PF constata que "grampo" estava no prédio

A Polícia Federal (PF) constatou, depois de uma análise preliminar, que as conversas telefônicas que, supostamente, teriam sido grampeadas por meio de um aparelho instalado na residência do candidato a presidente da Câmara Inocêncio Oliveira (PFL-PE), somente poderiam ter sido captadas se o receptor estivesse dentro do prédio do parlamentar. O aparelho de escuta, que foi identificado por técnicos da Câmara, depois de uma denúncia feita pelo líder do PFL na semana passada, havia sido acoplado às linhas telefônicas da casa de Oliveira. Segundo o relatório elaborado pela PF e encaminhado à Executiva Nacional do PFL, o "som ambiente" transmitido por meio do aparelho - os diálogos do deputado fora do telefone - não podia ser ouvido, entretanto, de forma inteligível.

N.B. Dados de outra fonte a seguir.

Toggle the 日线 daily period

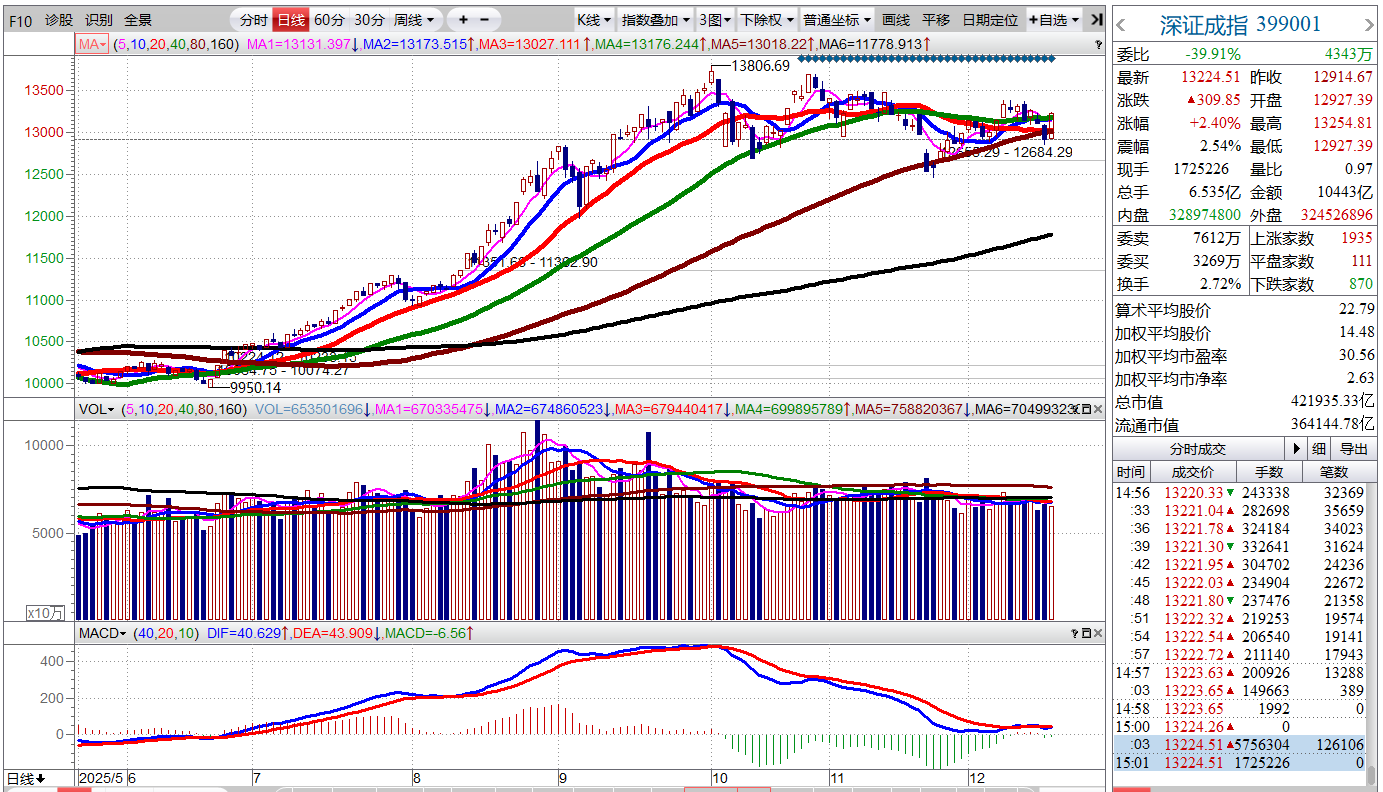pyautogui.click(x=291, y=20)
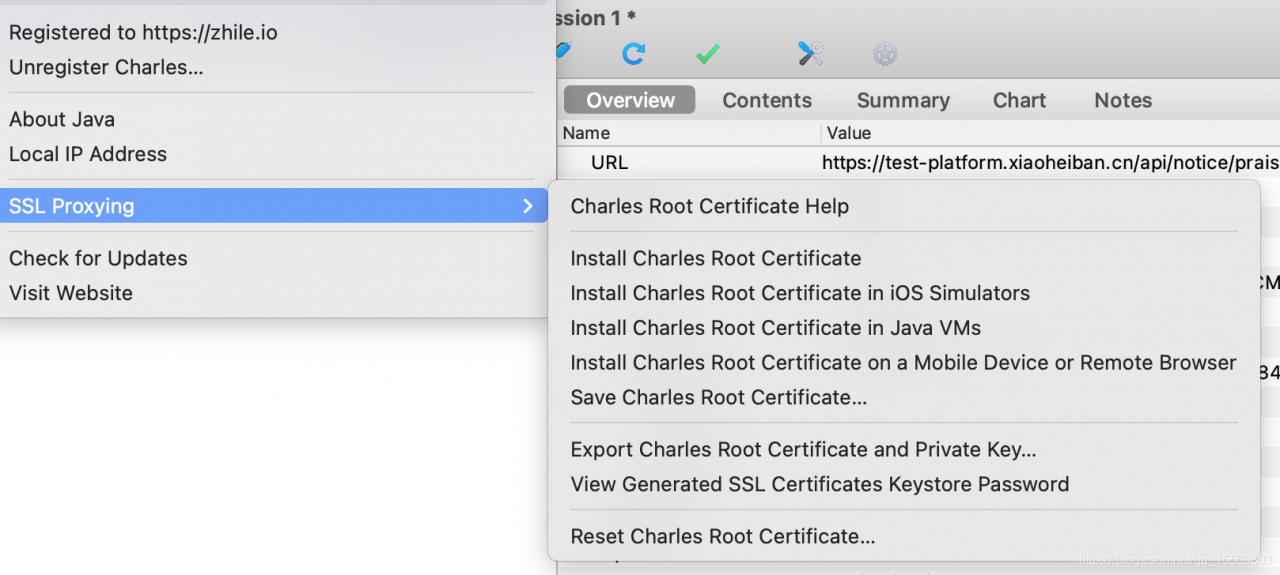Switch to the Summary tab

click(903, 100)
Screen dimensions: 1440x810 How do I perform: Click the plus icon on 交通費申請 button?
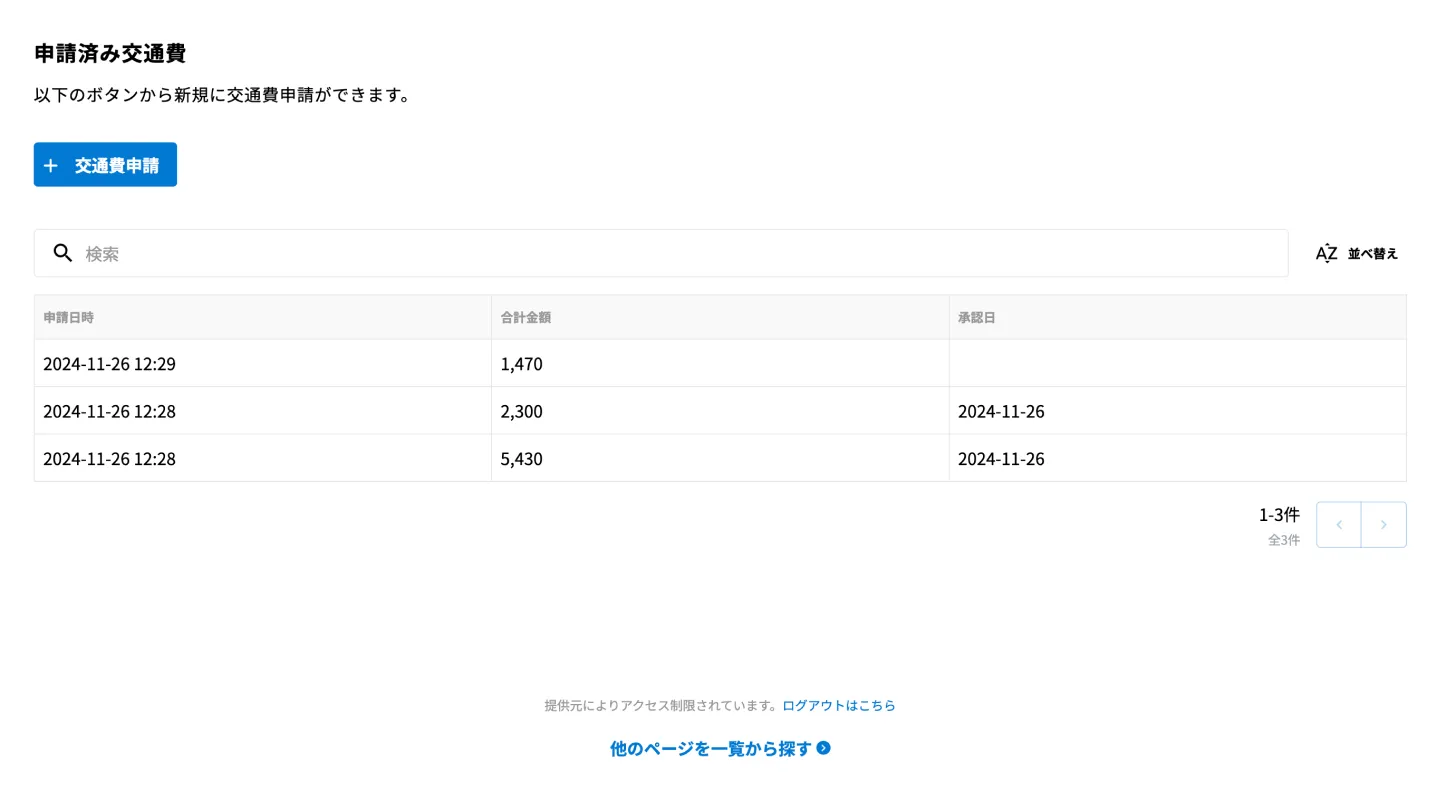pos(51,165)
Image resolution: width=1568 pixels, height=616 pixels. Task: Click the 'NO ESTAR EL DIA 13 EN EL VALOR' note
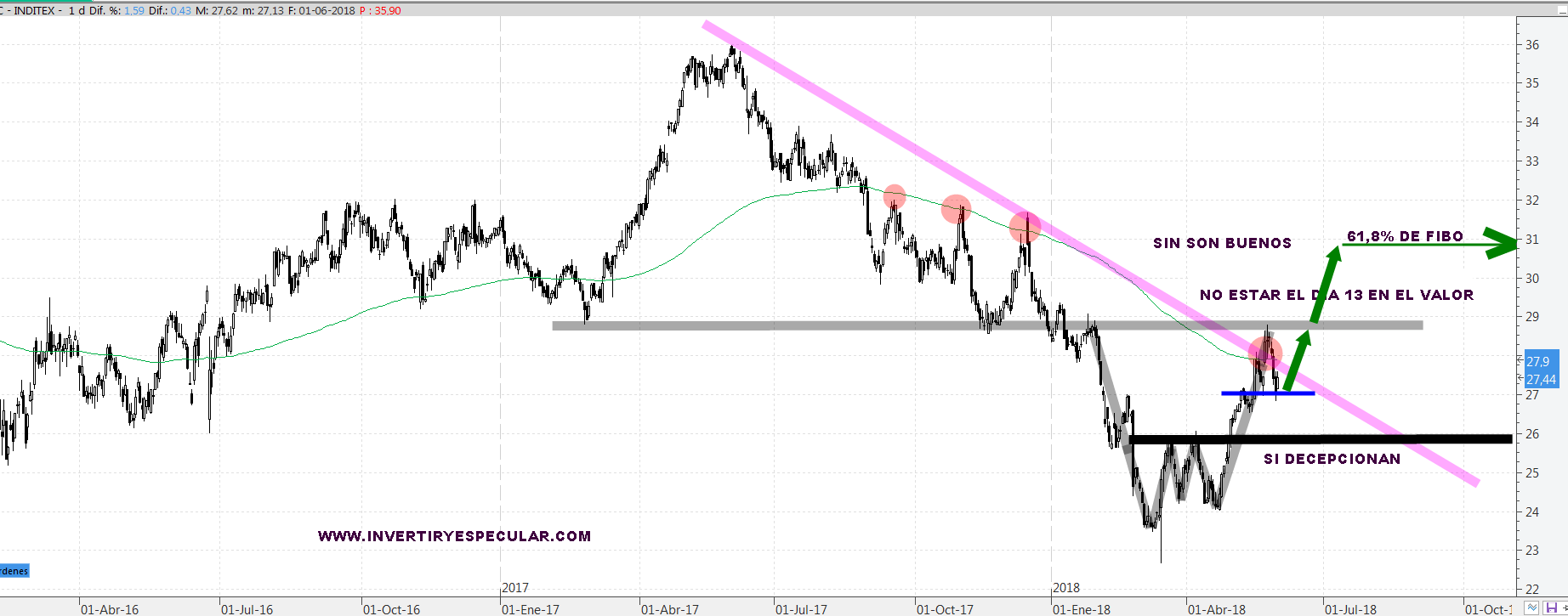click(x=1336, y=295)
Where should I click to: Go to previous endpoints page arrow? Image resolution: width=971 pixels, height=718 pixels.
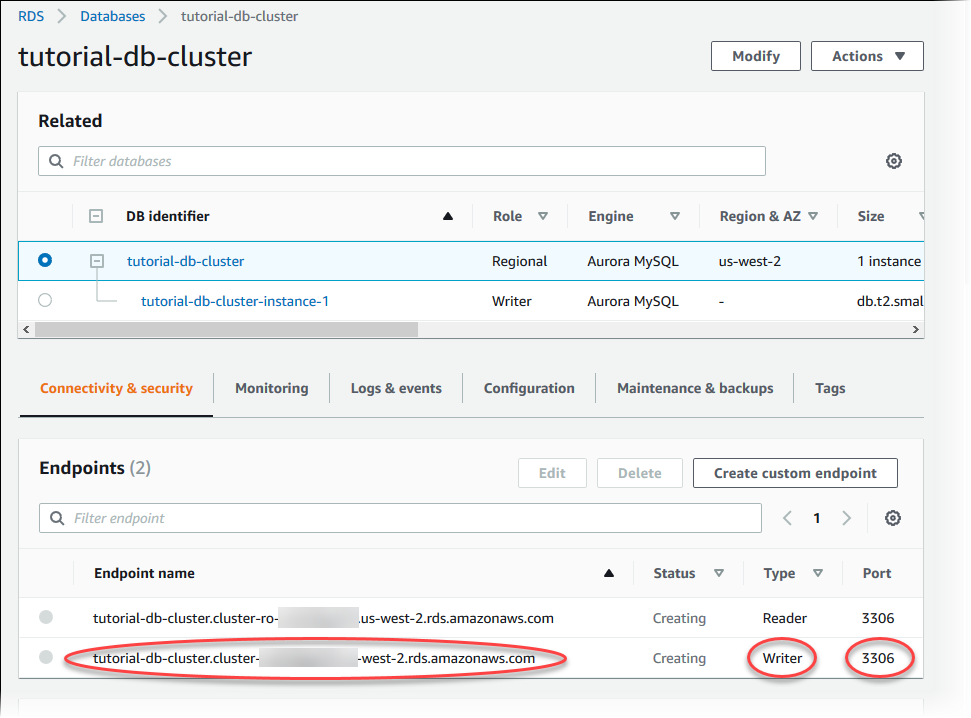click(787, 518)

O documento foi entregue nesta quinta-feira pelo ministro da Justiça, José Gregori, e pelo diretor-geral da PF, Agílio Monteiro Filho, ao senador Robson Tuma (PFL-SP). O senador foi designado pelo comando do PFL para acompanhar as investigações da PF depois da denúncia de Oliveira, que atribuiu aos adversários na disputa pelo comando da Câmara a responsabilidade pelo grampo.